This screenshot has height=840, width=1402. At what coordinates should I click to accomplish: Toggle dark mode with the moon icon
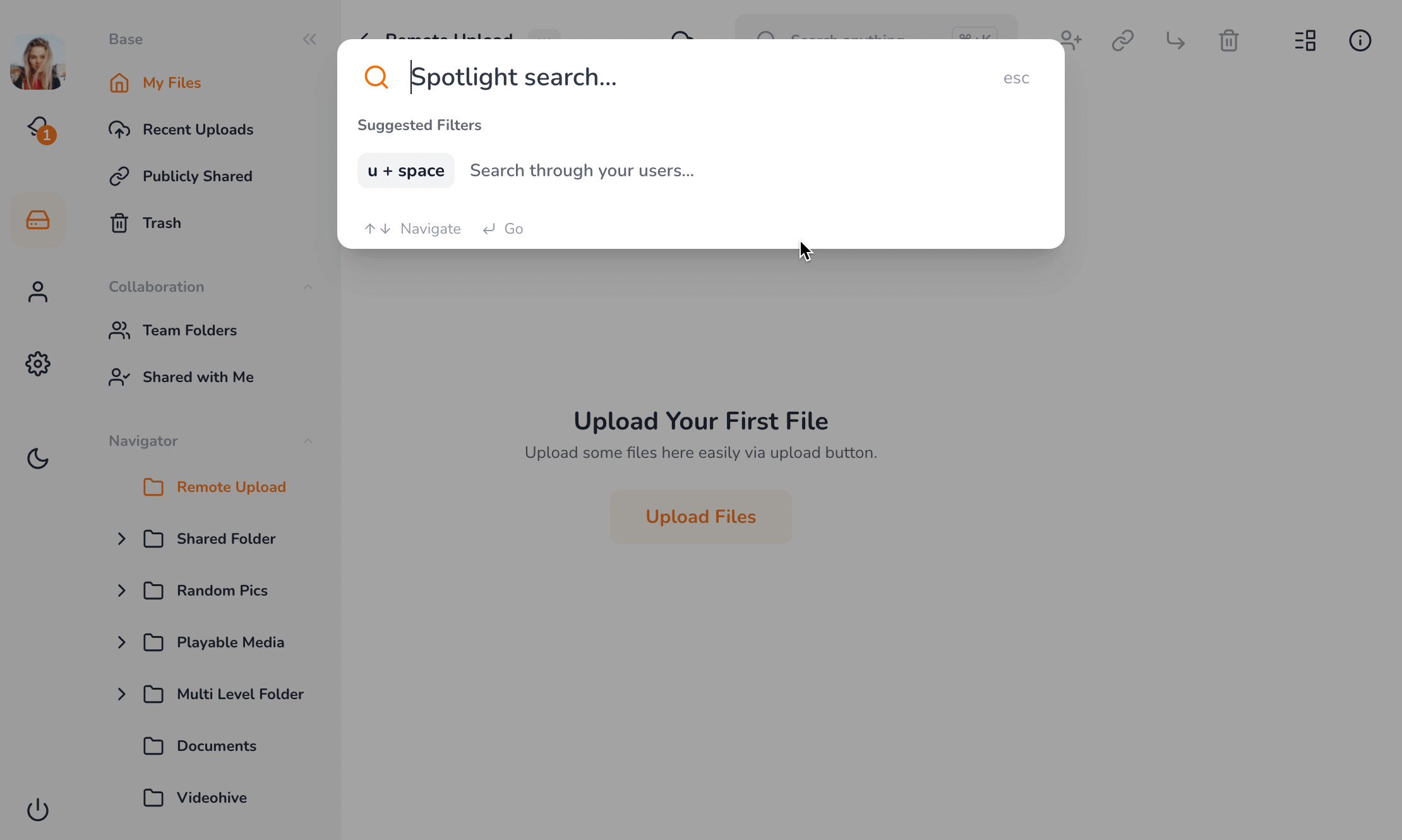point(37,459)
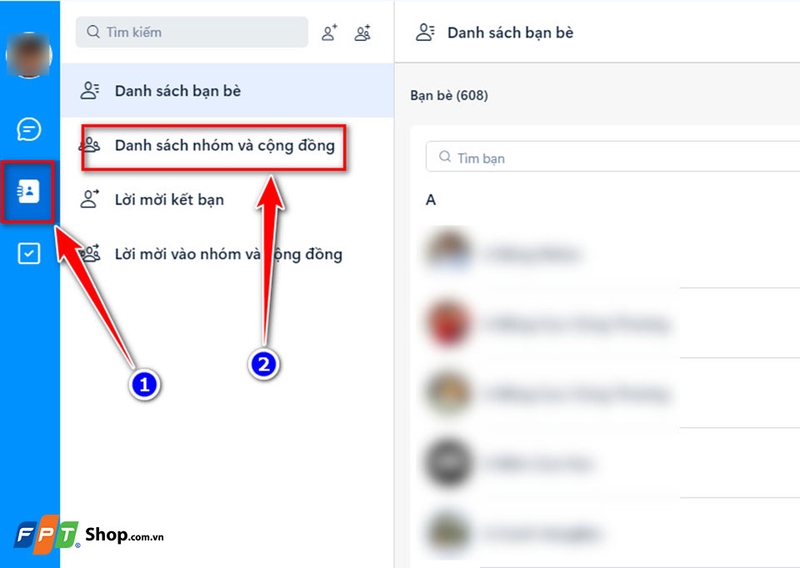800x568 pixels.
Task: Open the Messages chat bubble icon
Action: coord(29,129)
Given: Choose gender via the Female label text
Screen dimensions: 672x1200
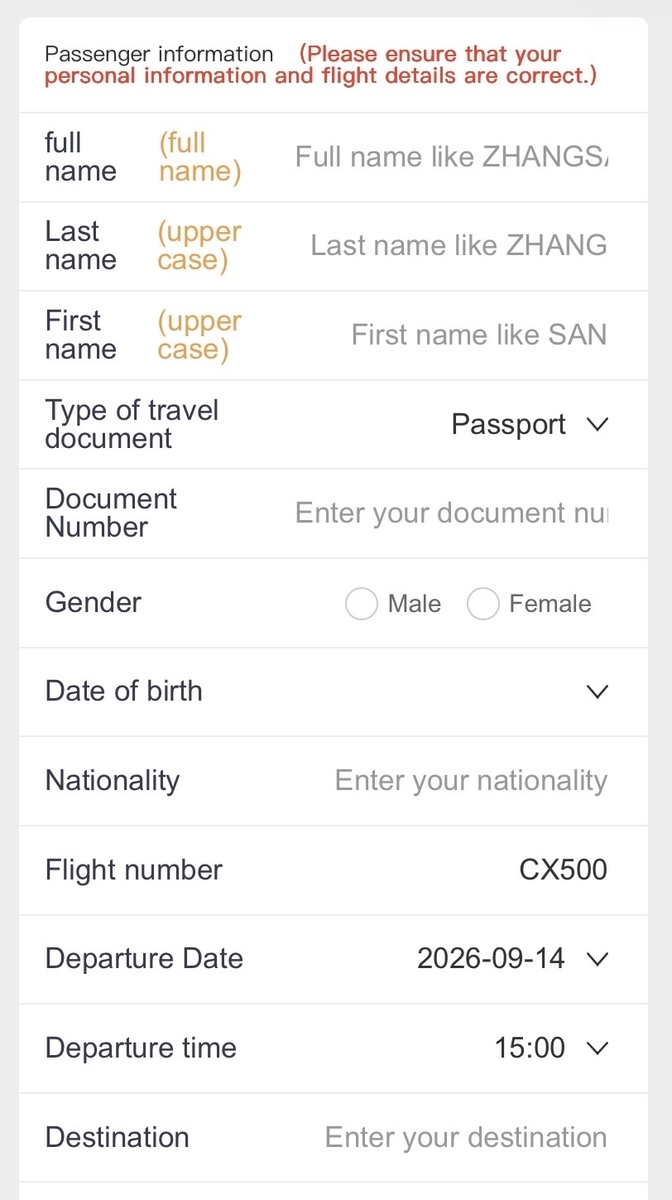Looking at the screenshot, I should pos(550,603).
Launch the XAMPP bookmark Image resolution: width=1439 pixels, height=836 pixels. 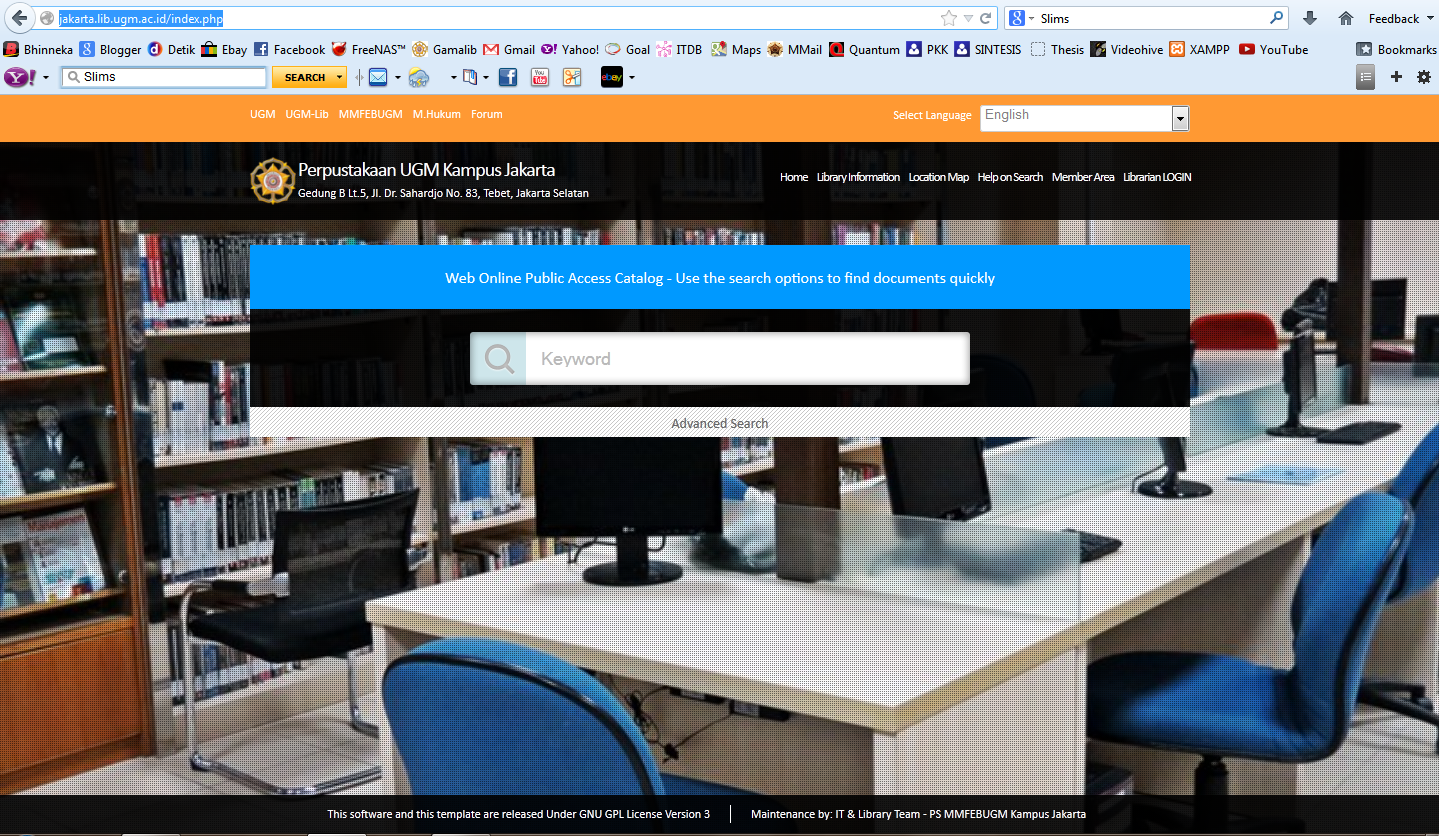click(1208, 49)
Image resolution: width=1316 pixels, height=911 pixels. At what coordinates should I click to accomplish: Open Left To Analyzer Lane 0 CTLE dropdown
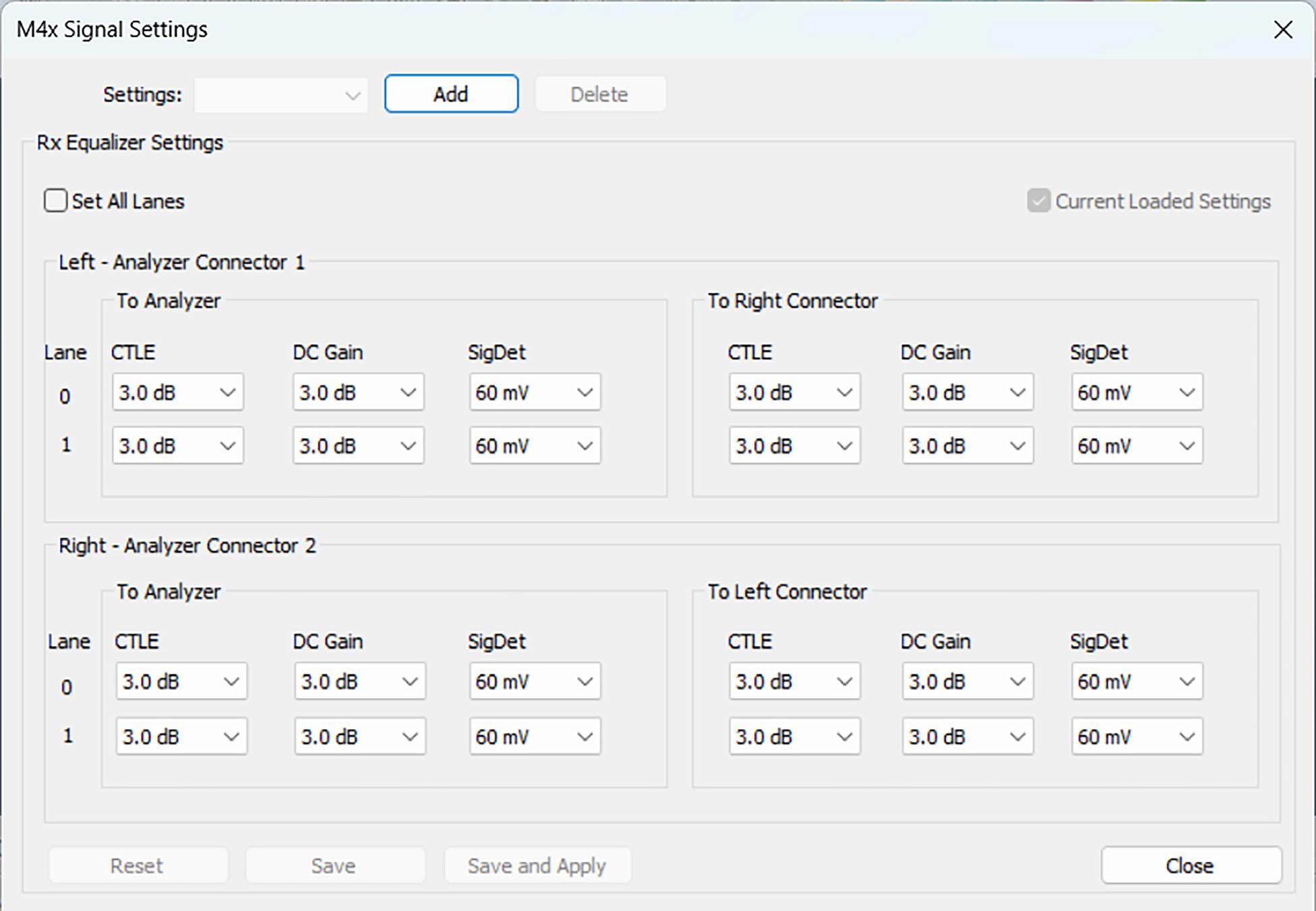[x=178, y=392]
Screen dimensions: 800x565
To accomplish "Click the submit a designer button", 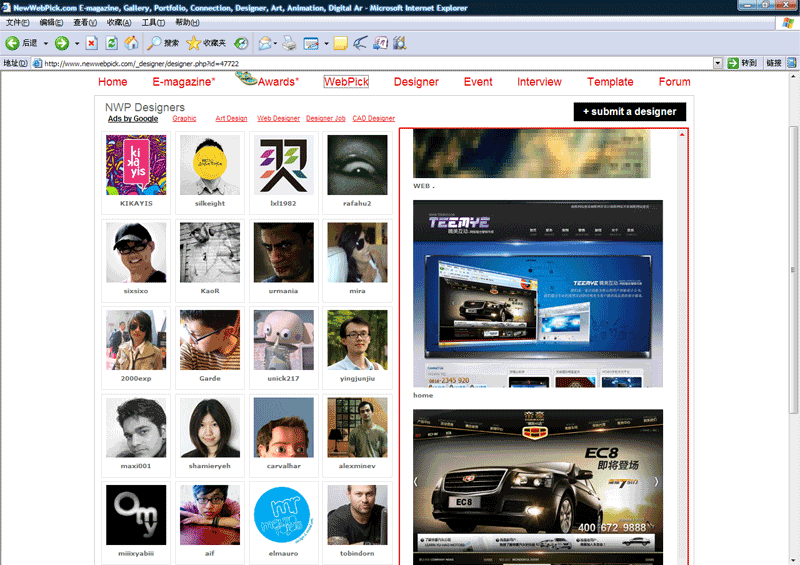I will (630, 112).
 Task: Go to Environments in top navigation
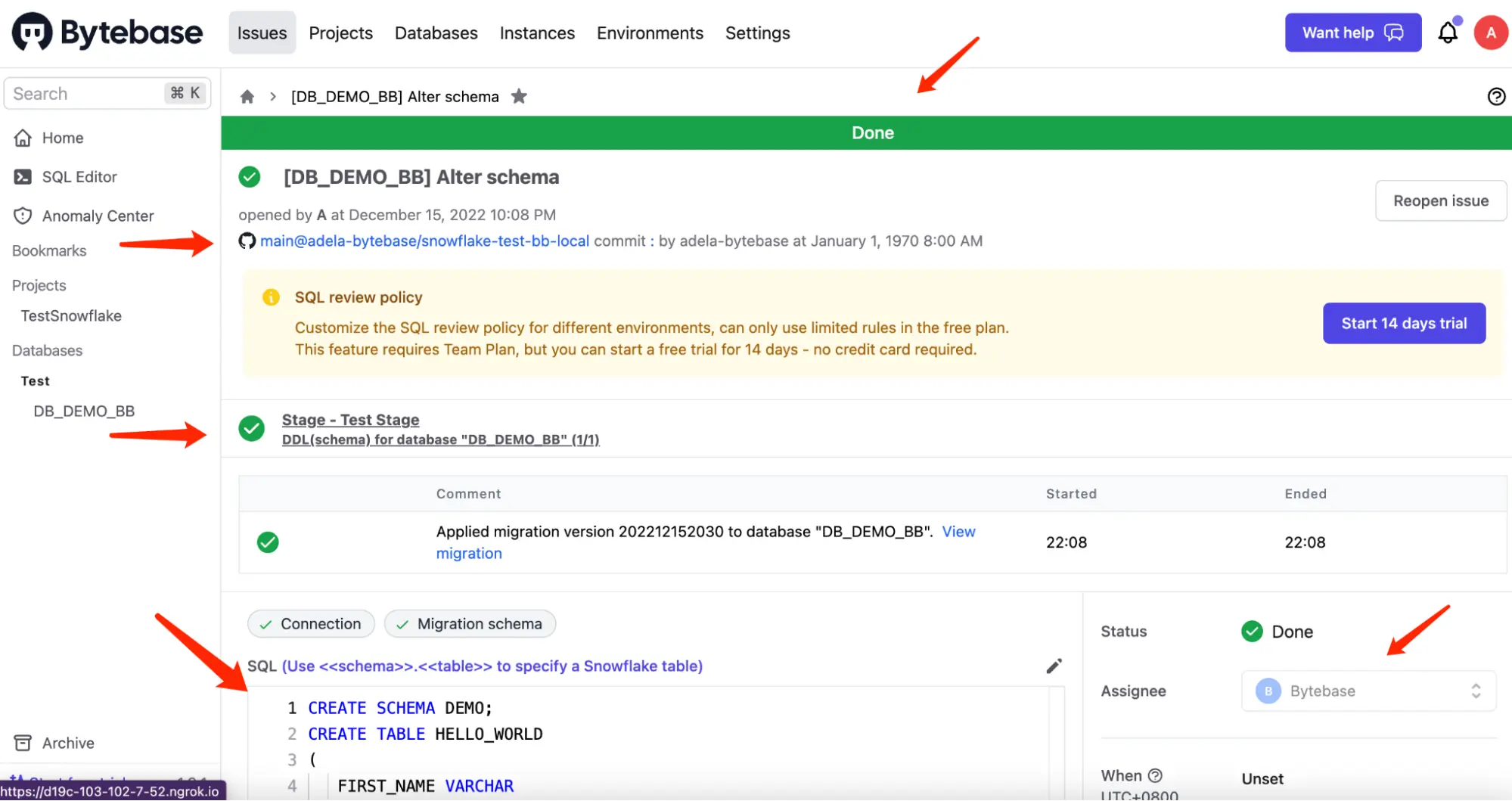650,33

▶ YOUR GOAL
Repeat the rows above word for word, from the start of the rows through the line containing "Looking at the", and leave out the pictures.

▶ RESPONSE BELOW
This screenshot has height=840, width=1402. At what coordinates should I click to accomplish: Toggle dark mode with the moon icon
point(37,459)
800x568 pixels.
Task: Open the Messages chat bubble icon
Action: coord(29,129)
Given: Choose gender via the Female label text
Screen dimensions: 672x1200
Looking at the screenshot, I should pos(550,603).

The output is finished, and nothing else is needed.